### Data supplied ###
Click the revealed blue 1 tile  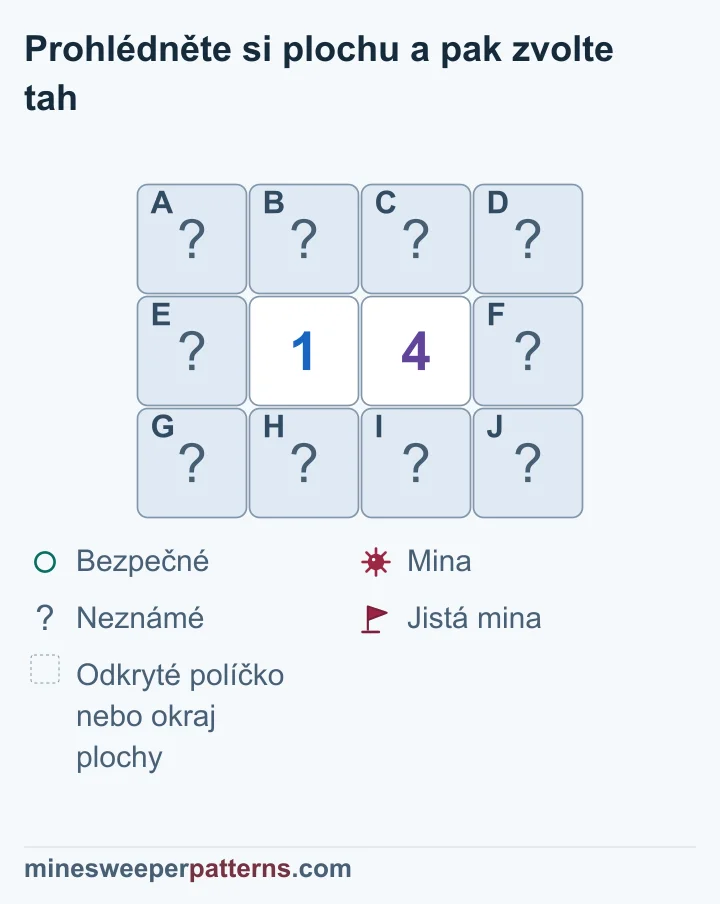(304, 351)
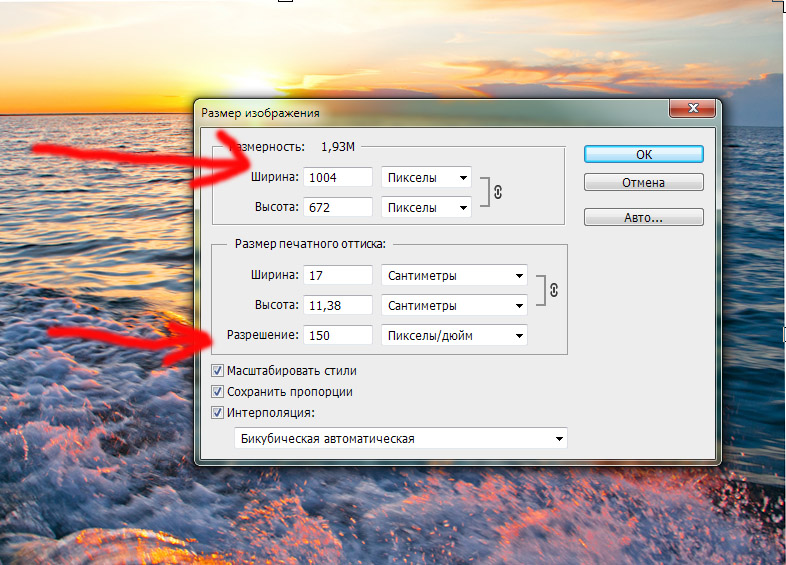Click the Авто... button
The height and width of the screenshot is (565, 786).
(x=643, y=217)
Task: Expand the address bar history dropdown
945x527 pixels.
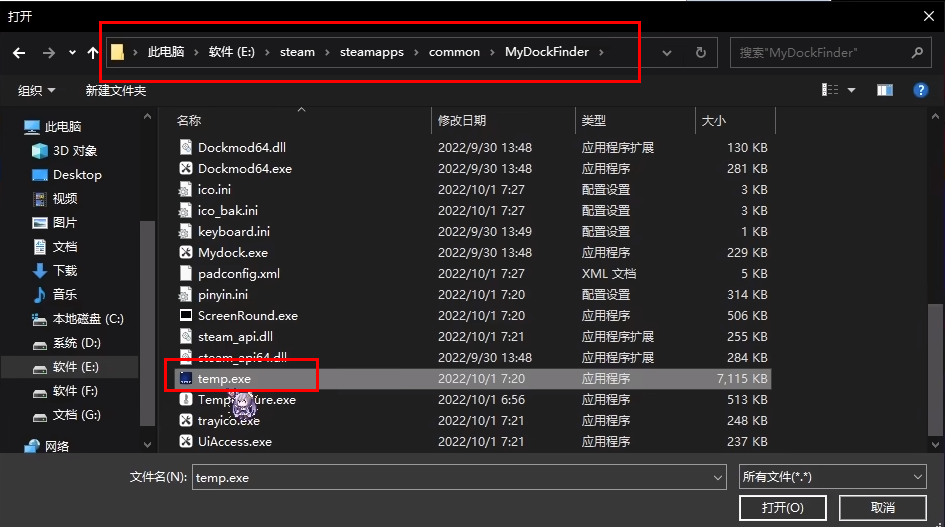Action: tap(670, 52)
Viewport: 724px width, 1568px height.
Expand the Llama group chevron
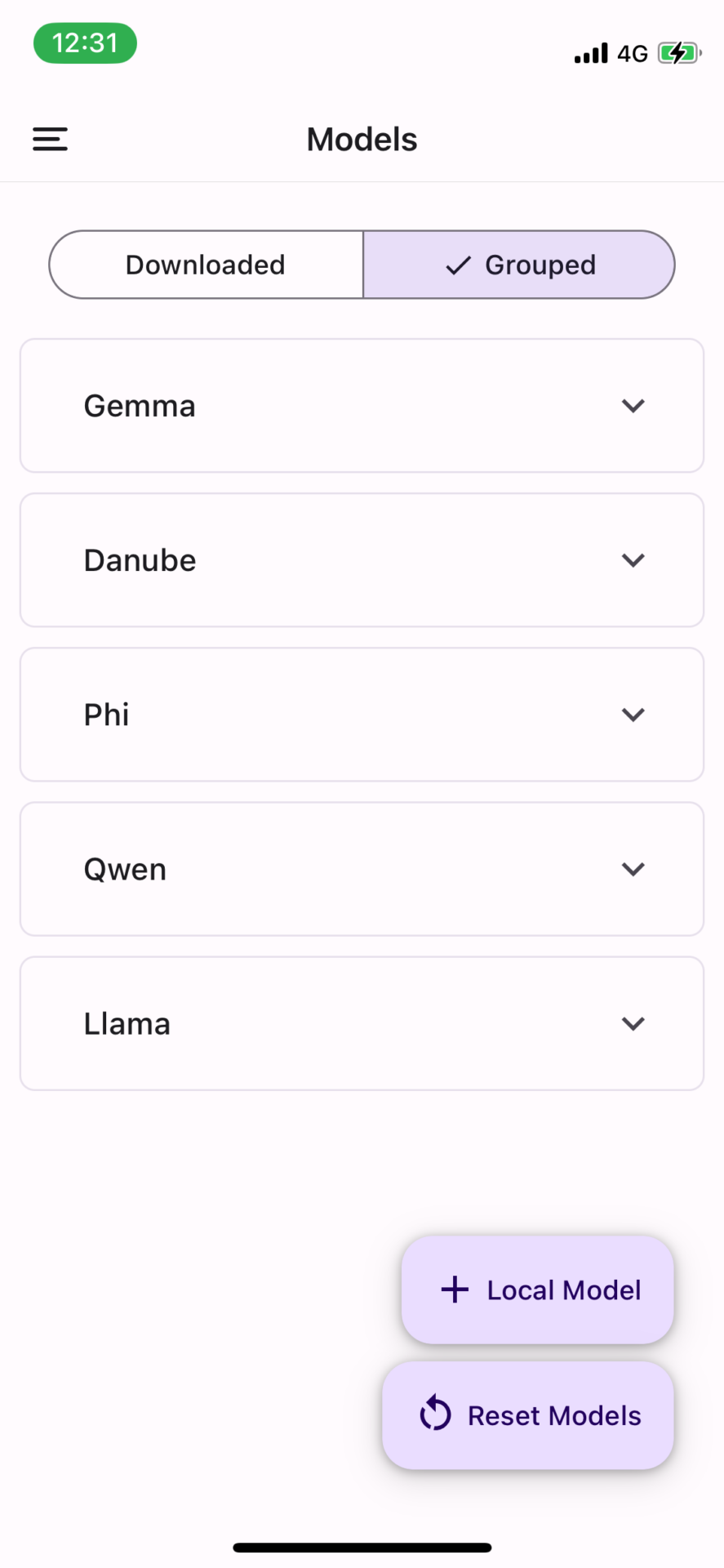(x=633, y=1023)
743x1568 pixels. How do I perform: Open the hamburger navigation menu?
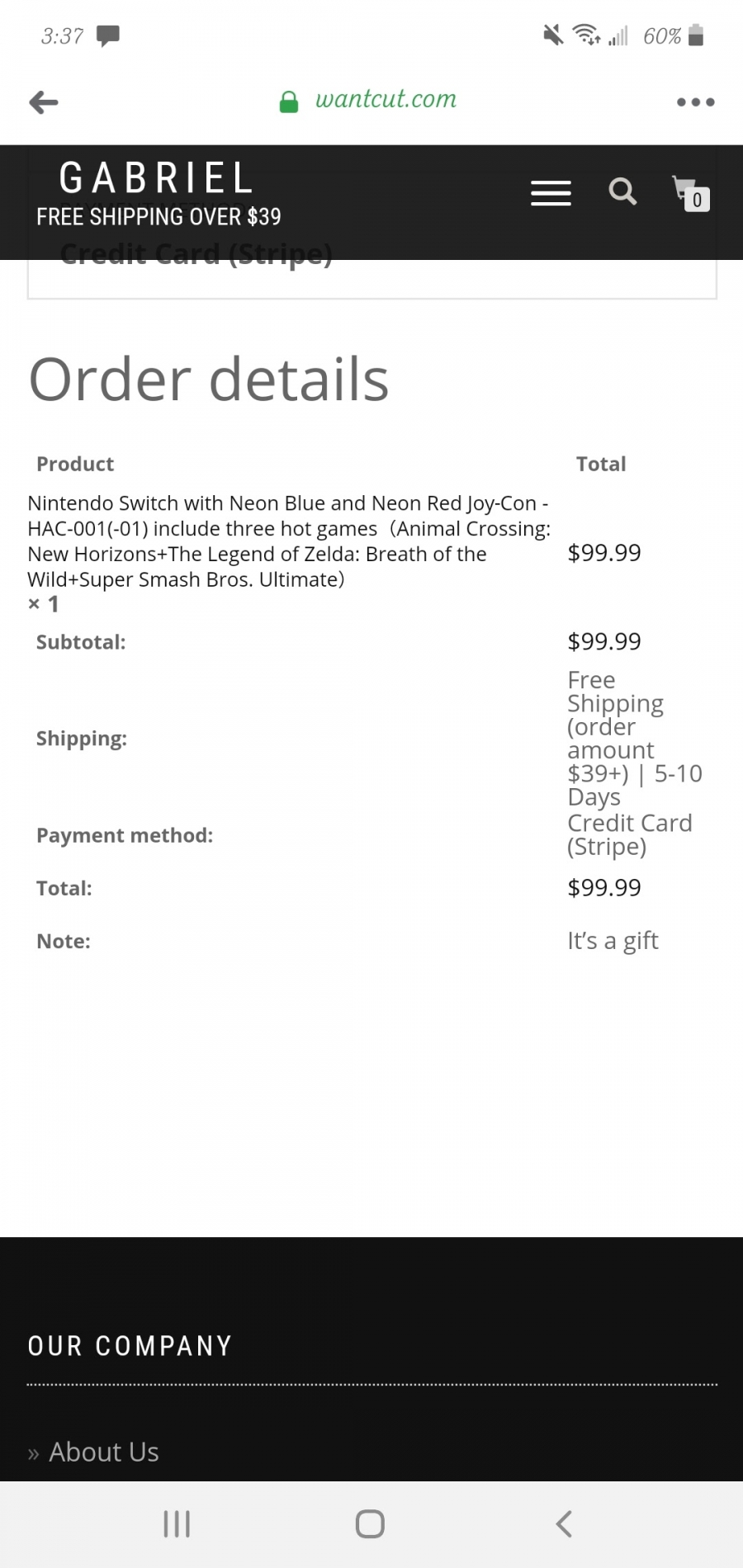(x=551, y=193)
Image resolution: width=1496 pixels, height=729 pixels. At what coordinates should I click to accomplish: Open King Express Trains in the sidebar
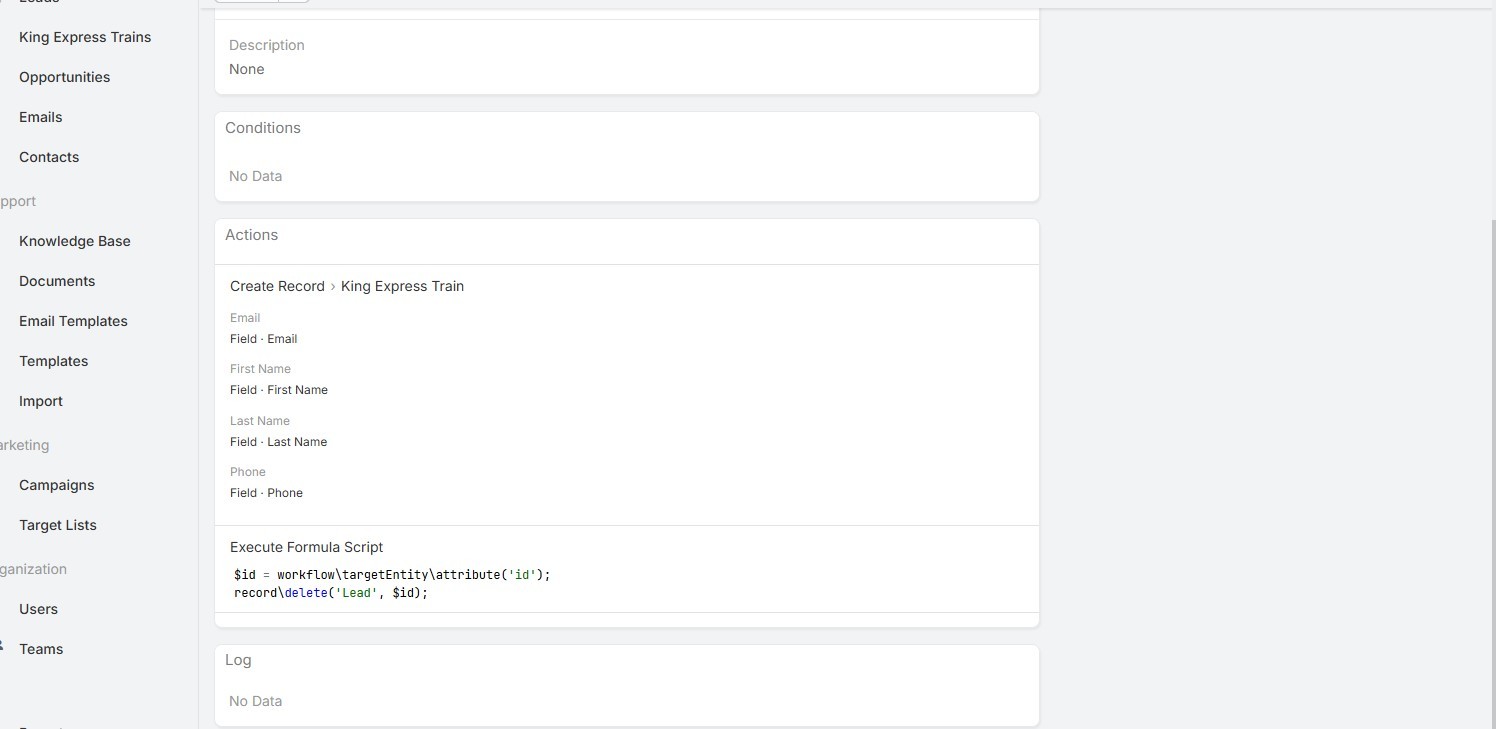tap(85, 37)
###
**Your instructions**
Reproduce the material above exactly, but only from the line with "743x1568 pixels. How" through its last line, leaving pictures out.

**Exercise response**
743x1568 pixels. How do I perform: Open the hamburger navigation menu?
(x=551, y=193)
Image resolution: width=1496 pixels, height=729 pixels. At what coordinates should I click to accomplish: Open King Express Trains in the sidebar
tap(85, 37)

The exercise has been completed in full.